O L A Y :Davacı vekili dava dilekçesinde özetle; davacı şirket tarafından Konya 1. İcra Müdürlüğü'nce 18.03.2019 ve 25.03.2019 tarihlerinde yapılan açık artırma sonucu satın alınan 42 FNU 85, 34 RJ 5499, 34 RJ 6437 plakalı araçların satış değeri üzerinden %18 oranında tahakkuk ettirilerek ödenen katma değer vergisi tahakkukunun %1 oranından fazla kısmının iptali ve fazla kısma ilişkin ödediği tutarın yasal faiziyle birlikte tarafına iadesi istemiyle Alaaddin Vergi Dairesi Müdürlüğü'ne karşıidari yargı yerinde dava açmıştır.
Davalı idare vekili süresi içinde verdiği savunma dilekçesinde; davanın memur muamelesini şikâyet davası olup İcra Mahkemesinde görülmesi gerektiği görüşüyle davanın görev yönünden reddi gerektiğini savunmuştur.
KONYA 1. VERGİ MAHKEMESİ: 28.05.2019 gün ve E:2019/310 sayılı kararında; “…Anayasa'nın 73. maddesi kapsamında mali yükümlülük teşkil eden harçların tahsiline ilişkin davalarla birlikte gereksiz olarak ödendiği ya da kanuna ve usule aykırı olarak tahsil edildiği iddiasıyla idareye karşı açılacak davaların görülüp çözümlenmeleri de niteliği gereği idari yargı yerlerine ait olduğu gibi; 2576 sayılı Bölge İdare Mahkemeleri, İdare Mahkemeleri ve Vergi Mahkemelerinin Kuruluşu ve Görevleri Hakkında Kanunun "Vergi Mahkemelerinin Görevleri" başlıklı ö. maddesinde, Vergi Mahkemelerinin genel bütçeye, il özel idareleri, belediye ve köylere ait vergi, resim ve harçlar ile benzeri mali yükümler ve bunların zam ve cezaları ile tarifelere ilişkin davalarla, bu konularla ilgili olarak 6183 sayılı Amme Alacaklarının Tahsil Usulü Hakkında Kanunun uygulanmasına ilişkin davaları ve diğer kanunlarla verilen işleri çözümleyeceği hükme bağlanmıştır.

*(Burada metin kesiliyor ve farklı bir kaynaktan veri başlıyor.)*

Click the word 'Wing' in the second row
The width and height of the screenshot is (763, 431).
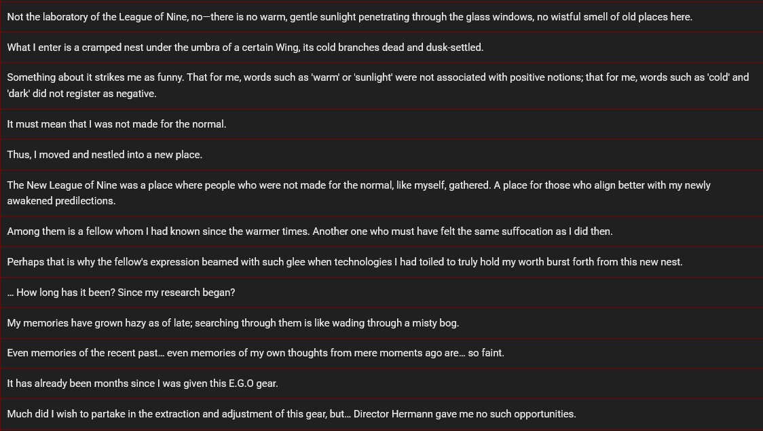point(287,48)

213 sayılı Vergi Usul Kanunun 377. maddesinin 1. fıkrasında; mükellefler ve kendilerine vergi cezası kesilenlerin cezalara karşı dava açabilecekleri, 378. maddesinin 1. fıkrasında da; vergi mahkemesinde dava açabilmek için verginin tarh edilmesi, cezanın kesilmesi, tevkif yoluyla alman vergilerde istihkak sahiplerine ödemenin yapılmış ve ödemeyi yapan tarafından verginin kesilmiş olması gerektiği açıklanmıştır.

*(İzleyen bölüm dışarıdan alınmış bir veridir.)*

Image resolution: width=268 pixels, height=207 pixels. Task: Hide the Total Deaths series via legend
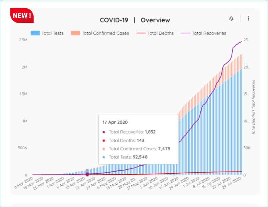point(161,33)
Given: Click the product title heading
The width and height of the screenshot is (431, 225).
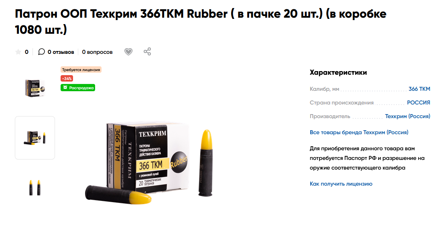Looking at the screenshot, I should [x=201, y=21].
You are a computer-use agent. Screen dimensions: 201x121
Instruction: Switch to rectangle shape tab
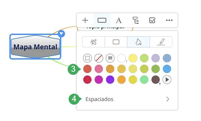[116, 42]
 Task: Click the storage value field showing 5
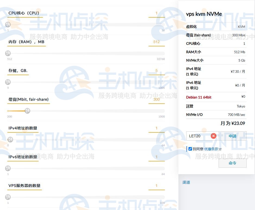tap(156, 71)
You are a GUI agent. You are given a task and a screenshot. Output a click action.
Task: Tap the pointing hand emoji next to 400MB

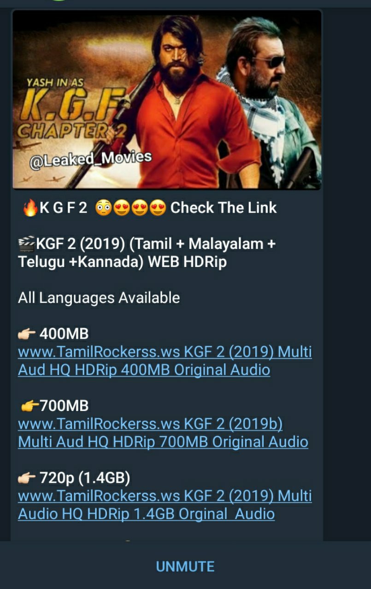pyautogui.click(x=27, y=334)
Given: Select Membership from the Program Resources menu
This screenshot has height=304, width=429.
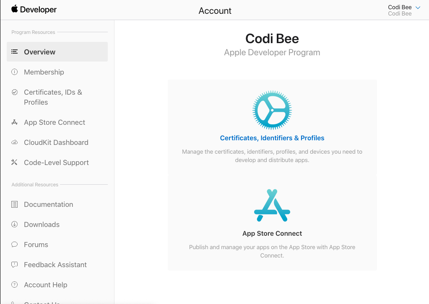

Ayrıca aynı Kanunun 116. ila 123. maddelerinde tarifi yapılan ve kapsamı gösterilen vergi hataları nedeniyle ilgililerin 5 yıllık zamanaşımı süresi içinde idareye başvurup haklarında yapılan vergilendirme hatalarının düzeltilmesini ve haksız ödenen vergilerin iadesini isteyebilecekleri 124. maddesinde de vergi mahkemesinde dava açma süresi geçtikten sonra yaptıkları düzeltme talepleri reddolunanların şikâyet yoluyla Maliye Bakanlığı'na başvurabilecekleri öngörülmüştür.
Öte yandan, 2004 sayılı İcra ve İflas Kanunu’nun 17.07.2003 tarih ve 4949 sayılı Kanun’la değişik 4. maddesinin 1. fıkrasında, icra ve iflas dairelerinin muamelelerine karşı yapılan şikâyetlerle itirazların incelenmesinin icra mahkemesi hâkimi yahut kanun gereğince bu görev kendisine verilmiş olan hâkim tarafından yapılacağı, 4. maddesinin son fıkrasında, İcra yetkisini haiz sulh mahkemelerinin muamelelerine karşı vuku bulacak şikâyet ve itirazların tetkik mercii o mahkemenin hâkimi olduğu, aynı kanunun 16. maddesinin 1. fıkrasında da, kanunun hallini mahkemeye bıraktığı hususlar müstesna olmak üzere icra ve iflas dairelerinin yaptığı muameleler hakkında kanuna muhalif olmasından veya hadiseye uygun bulunmamasından dolayı icra mahkemesine şikâyet olunabileceği belirtilmiştir.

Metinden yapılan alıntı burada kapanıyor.